Isolated lung perfusion is a powerful experimental tool to research the treatment of acute lung injury (ALI). Many kinds of ALI animal models can be easily and rapidly developed using this approach [23]. Moreover, these models can be used to assess the histological characterization and inflammatory cytokine content in pulmonary tissues [24]. Most importantly, the model of isolated lung perfusion is a convenient tool to monitor the physiological indices such as V T, C dyn, and PaO2 and R aw in real time. VT is the volume of gas inspired or expired during each respiratory cycle; C dyn is an index of functional stiffness of the lung and reflects changes to small airways; R aw is defined as the pressure difference required for a unit flow change. In this study, we successfully established the isolated LIRI model on the IL-2-type perfused lung isolation system, as evidenced by abnormal lung function, pulmonary morphology, increased wet/dry ratio, and LDH content in the perfusion.
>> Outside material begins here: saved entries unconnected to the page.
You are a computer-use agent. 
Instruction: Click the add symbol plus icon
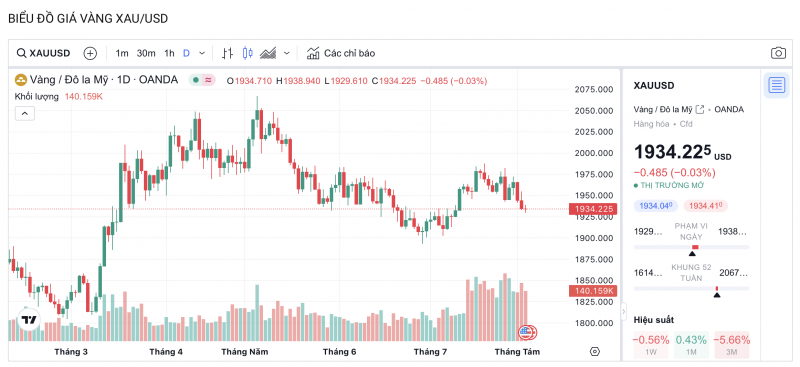pyautogui.click(x=90, y=53)
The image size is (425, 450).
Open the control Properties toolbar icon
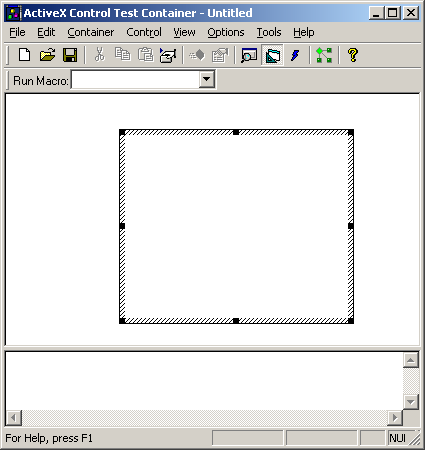click(x=220, y=55)
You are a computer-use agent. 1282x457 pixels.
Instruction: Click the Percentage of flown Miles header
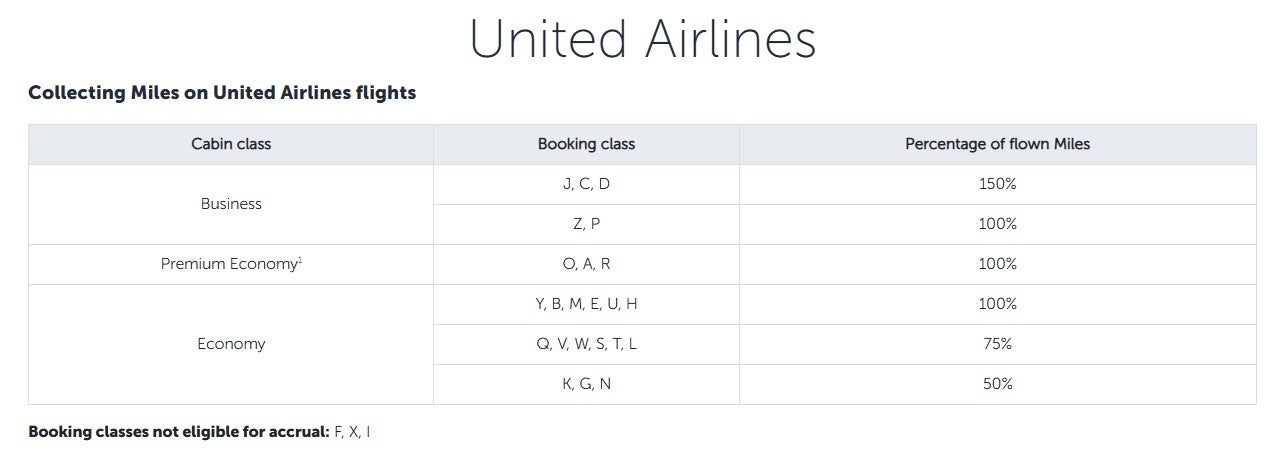tap(997, 144)
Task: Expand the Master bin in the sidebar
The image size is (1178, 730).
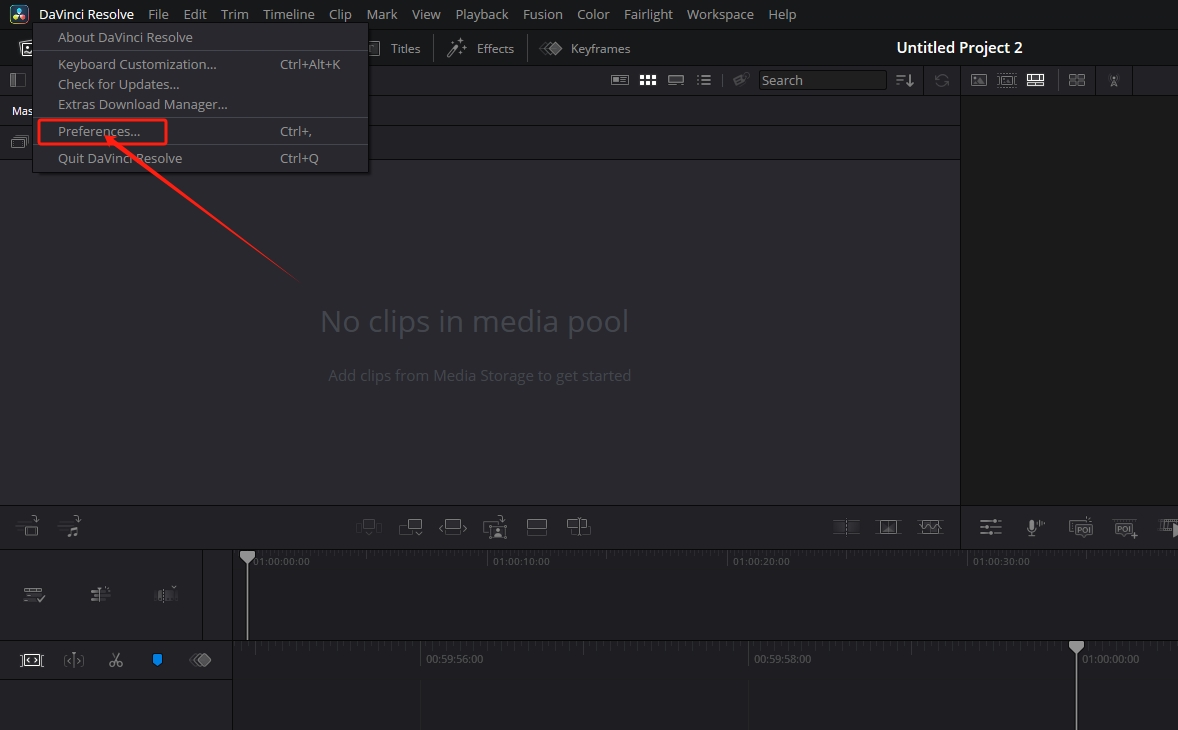Action: point(20,110)
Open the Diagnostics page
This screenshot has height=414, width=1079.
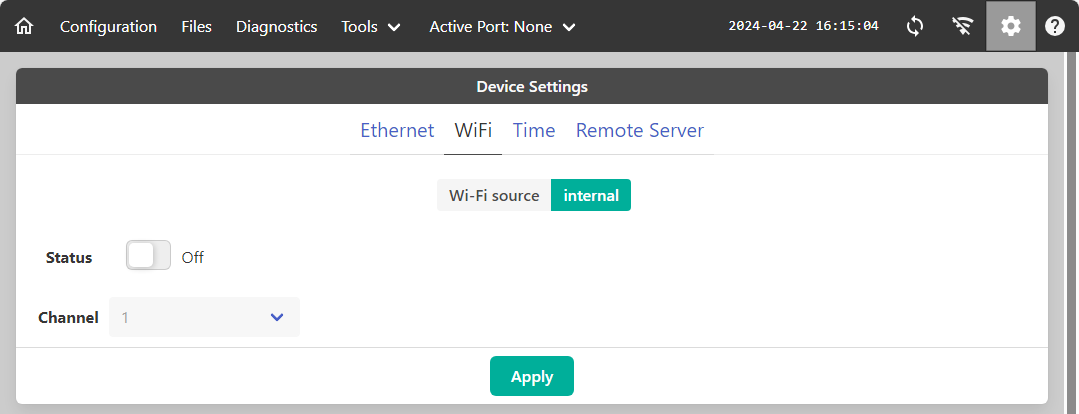pyautogui.click(x=277, y=27)
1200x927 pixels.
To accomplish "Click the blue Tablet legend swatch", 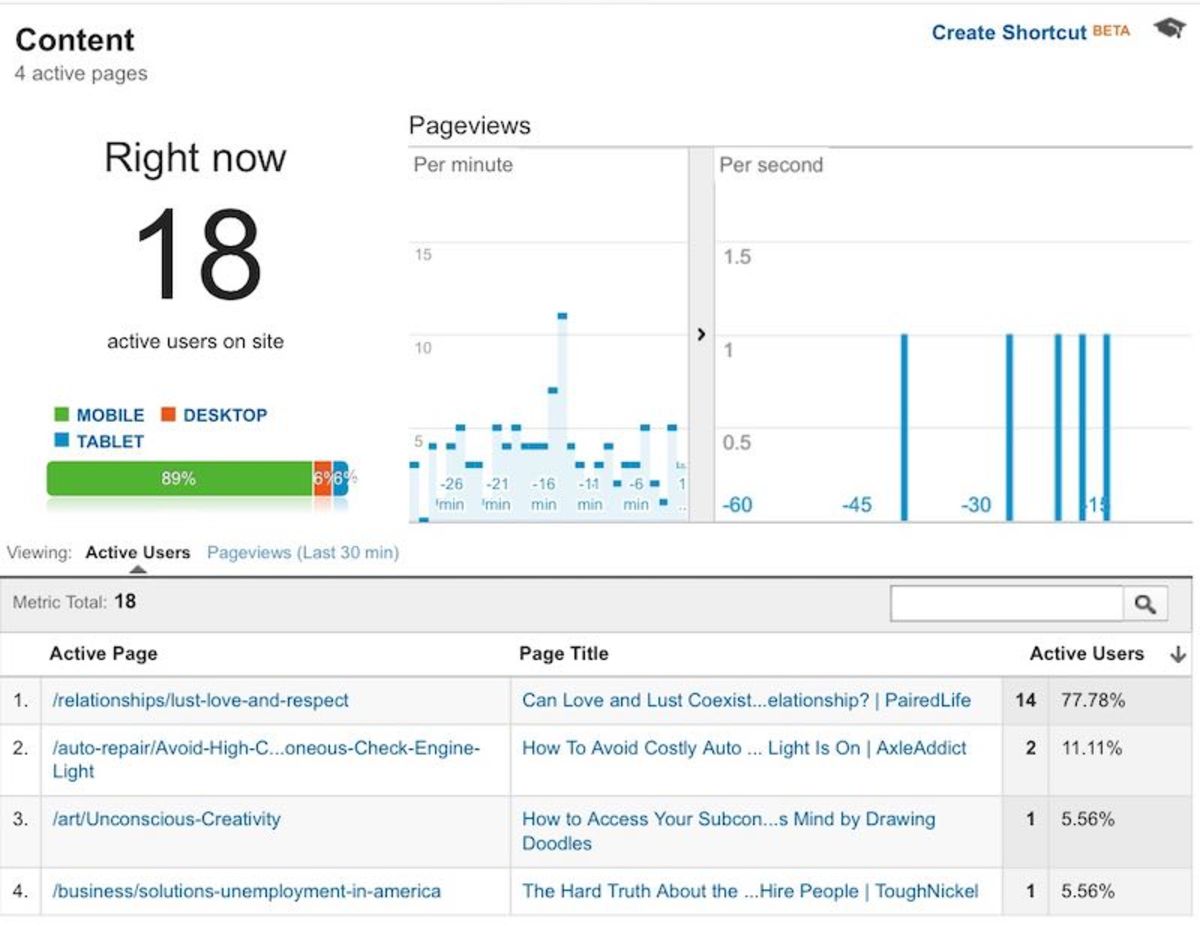I will [61, 441].
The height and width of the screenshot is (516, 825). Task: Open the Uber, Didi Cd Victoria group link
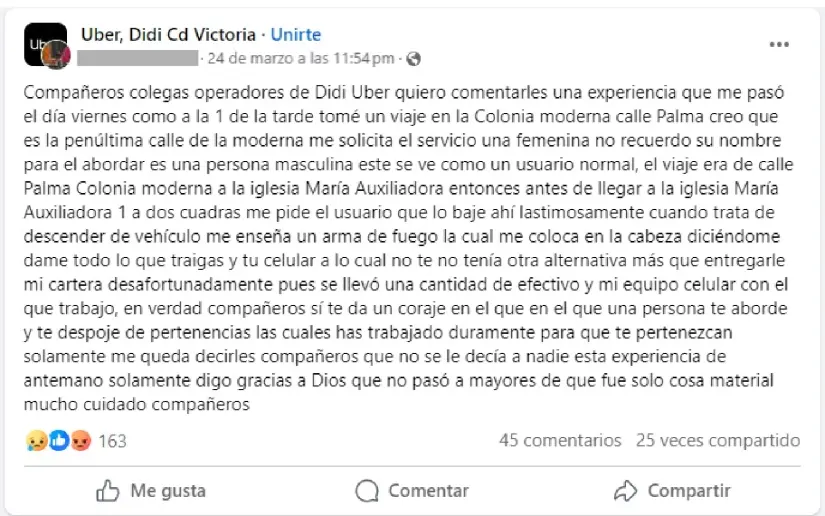[x=167, y=35]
Interestingly, MB could attenuate these abnormal conditions.

In this study, GSH was selected to serve as a positive control drug. Although the protective effect of GSH on LIRI was comparable to that of MB, the very short half-life of GSH [25] and its insufficiency to rapidly cross the lipid-rich cell membrane [26] hinder its application to treat oxidative stress-associated lung diseases. MB has some unique advantages over GSH to treat LIRI. First, MB is water soluble and can rapidly cross the cell membrane [27, 28]. Second, MB has positive features such as universal availability, cost-effectiveness, and safety. Finally, MB as an FDA-approved agent has been used clinically for over 130 years. We found that MB treatment markedly improved lung function, lessened pulmonary damage, enhanced mitochondrial function, and inhibited apoptosis. These results implied that MB may be a potential agent to treat LIRI.
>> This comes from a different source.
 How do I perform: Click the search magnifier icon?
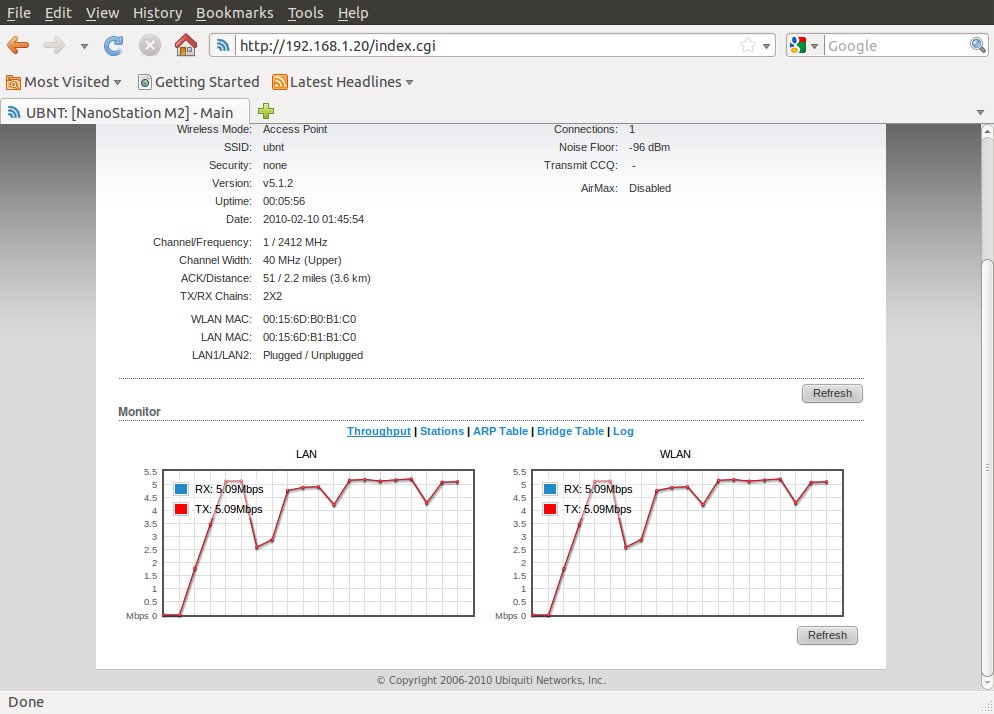[978, 45]
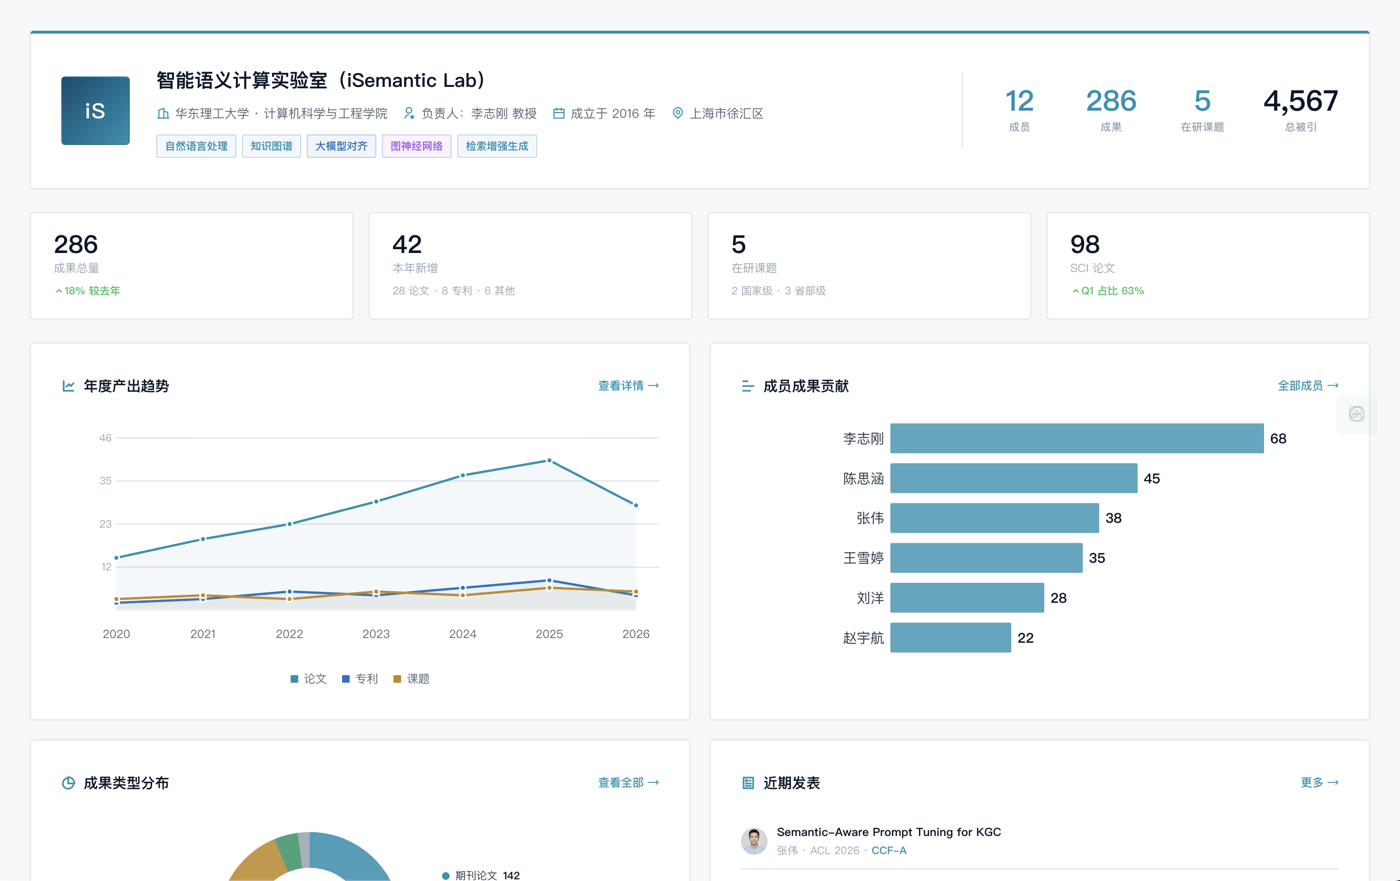The height and width of the screenshot is (881, 1400).
Task: Click the document icon beside 近期发表
Action: (x=747, y=783)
Mitochondrial damage is a central event in the development of IR injury [1, 5]. Recent investigations found that MB enhanced mitochondrial respiration at low concentrations (0.5–2 mM) by shuttling electrons to oxygen in the electron transport chain [9, 15, 28]. Furthermore, MB treatment could attenuate IR injury such as stroke [12] and other brain injuries [13], and those to the kidney [14] and the gut [15]. In this study, we further found that MB treatment reduced the production of ROS and the content of MDA and enhanced the activity of SOD. We also found that MB preserved MMP and blocked the opening of MPTP. These results demonstrated the beneficial effect of MB on mitochondrial function.

Excess apoptosis always contributes to IR injury [29]. The generation of ROS combined with calcium overload lead to the opening of MPTP [30]. The opening of MPTP and the rupture of the outer membrane cause cytochrome c release from mitochondria to cytosol. We found that MB blocked cytochrome c release into the cytosol and alleviated apoptosis. This result showed the anti-apoptotic effect of MB on LIRI.

It is well known that LIRI triggers an intense inflammatory response accompanied with increased levels of pro-inflammatory cytokines [31]. Pro-inflammatory cytokines cause long-term damage in the infracted tissue [32]. Therefore, suppression of inflammatory response might be a promising therapy for controlling organ injury [33, 34]. Consistent with Fenn’s finding that MB attenuated inflammation in traumatic brain [35], we observed down-regulation of the mRNA levels of pro-inflammatory cytokines after MB treatment.

Our study has some limitations. First, although the ex vivo lung perfusion has many advantages in lung research, we did not use the in vivo IR injury model to test the protective role of MB on LIRI. Second, we only investigated the protective effect of MB before LIRI. Future studies should investigate the beneficial effect of MB after LIRI.

In conclusion, the present results indicate that MB protects the isolated rat lungs from IR injury and that the potential mechanisms of this protective effect may be associated with the restoration of mitochondrial function and the suppression of inflammatory response and apoptosis. Therefore, our findings suggest that application of MB may have a curative effect on LIRI.